Best open-ended questions for teacher surveys about classroom management

Open-ended questions are powerful for surfacing unique perspectives, pain points, and unexpected ideas teachers might have about classroom management. They allow respondents to elaborate in their own words, often revealing insights that pre-set answer choices would miss. This approach is especially valuable when you’re exploring complex or evolving topics—like student engagement or classroom behavior—where you want to learn what matters most directly from teachers themselves.

This depth comes with a trade-off: open-ended survey items often have higher nonresponse rates—around 18% to over 50% in some studies—compared to just 1–2% for closed-ended items. But these open answers can be gold: in one study, 60% of responses went beyond any of the pre-coded closed answers, proving just how much gets overlooked without them. [1][2]

  1. What are your biggest challenges in managing student behavior in your classroom?

  2. Can you describe a classroom management strategy that has worked especially well for you?
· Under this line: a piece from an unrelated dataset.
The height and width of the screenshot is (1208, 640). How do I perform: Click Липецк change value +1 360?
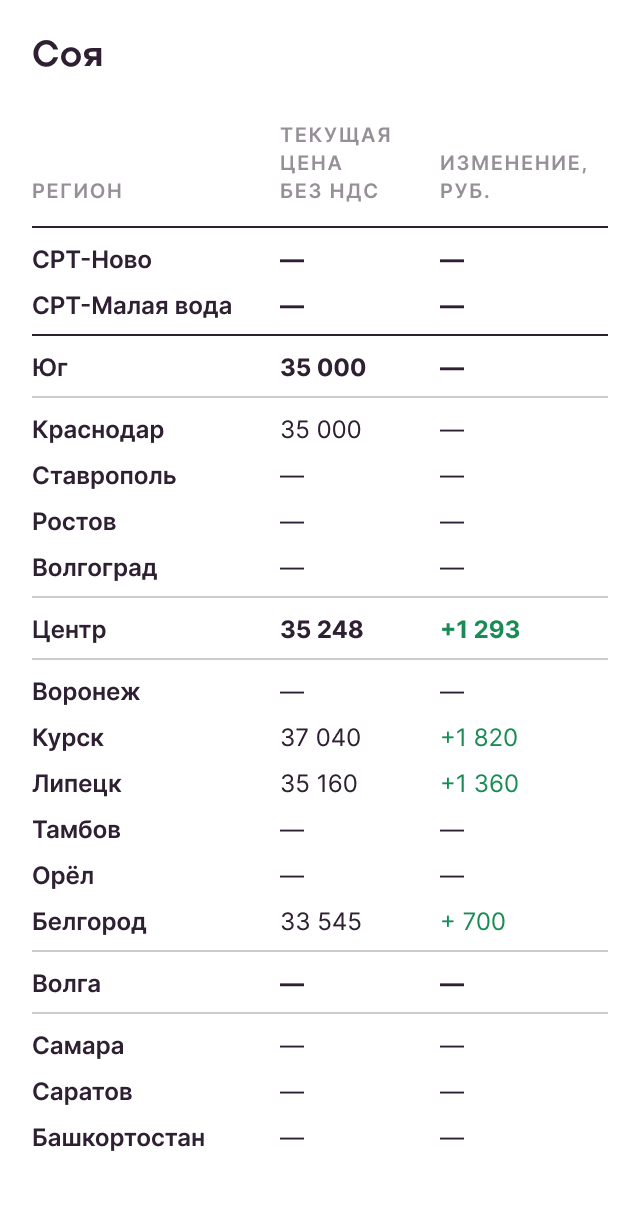coord(480,784)
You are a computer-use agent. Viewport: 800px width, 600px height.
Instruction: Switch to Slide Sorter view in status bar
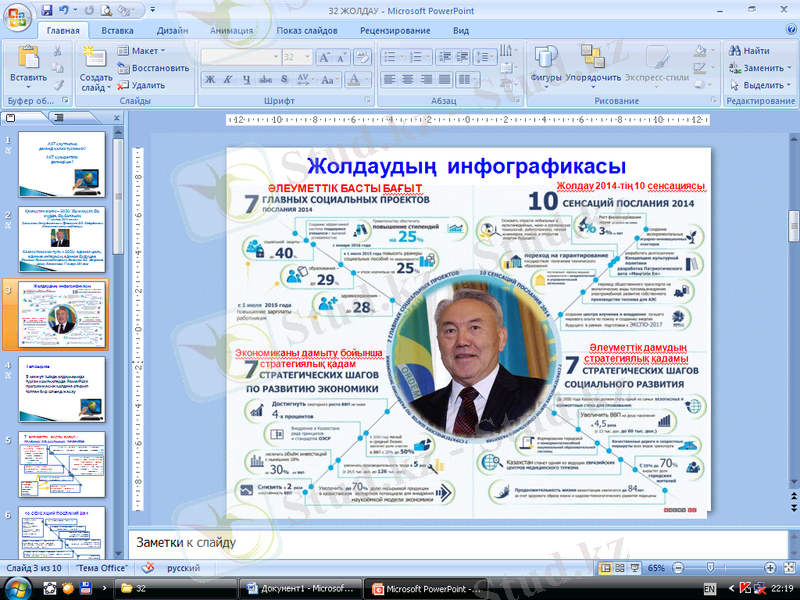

  3. How do you handle disruptions or off-task behavior from students?

  4. What support or resources would help you improve classroom management?

  5. Describe a recent situation where you felt your classroom was well-managed. What made it successful?

  6. What changes (if any) would you make to your current approach to classroom management?

  7. How do you build positive relationships with students to support effective classroom management?

  8. What role do parents or guardians play in classroom management for you?

  9. Have you encountered any unexpected challenges this year related to classroom management?

  10. Which professional development topics related to classroom management interest you most?

Just remember: balance open-ended items with closed ones for the best response rate and fullest insights. [3]

Best single-select multiple-choice questions for teacher surveys about classroom management

Single-select multiple-choice questions let you quantify key trends quickly. They work best when you need structured, comparable data—for example, when looking to benchmark teacher confidence, or zero in on the most common challenges. They can also nudge teachers to reflect, and are less mentally taxing than typing long responses—helpful to keep momentum before asking for deeper feedback with a follow-up question or two. This mix—quantitative and qualitative—gives a much clearer, more trustworthy overall picture. [3]

Here are some proven questions and answer sets:

Question: What is your primary approach to classroom management?

  • Positive reinforcement

  • Clear rules and consequences

  • Collaborative problem-solving

  • Consistent routines

  • Other

Question: How would you rate your confidence in managing classroom behavior?

  • Very confident

  • Somewhat confident

  • Neutral

  • Not very confident

  • Not confident at all

Question: Which area of classroom management do you find most challenging?

  • Student engagement

  • Handling disruptions

  • Consistency with rules

  • Parent involvement

  • Other

When to follow up with “why?” When a teacher chooses an answer—especially for a “most challenging” area or rates something low—following up with “Why did you select this?” or “Can you share an example?” opens the conversation, retrieves context, and turns simple data into meaningful feedback that you can actually use. This probing is what makes a survey into a learning experience—both for you and the respondent—and adds depth without being overwhelming.

When and why to add the “Other” choice? Always include an “Other” option for multiple choice sets that might not be fully exhaustive. When a teacher picks “Other,” prompt them to describe their answer—this often uncovers issues or best practices you might not have considered in advance, and can even inform future iterations of your survey design.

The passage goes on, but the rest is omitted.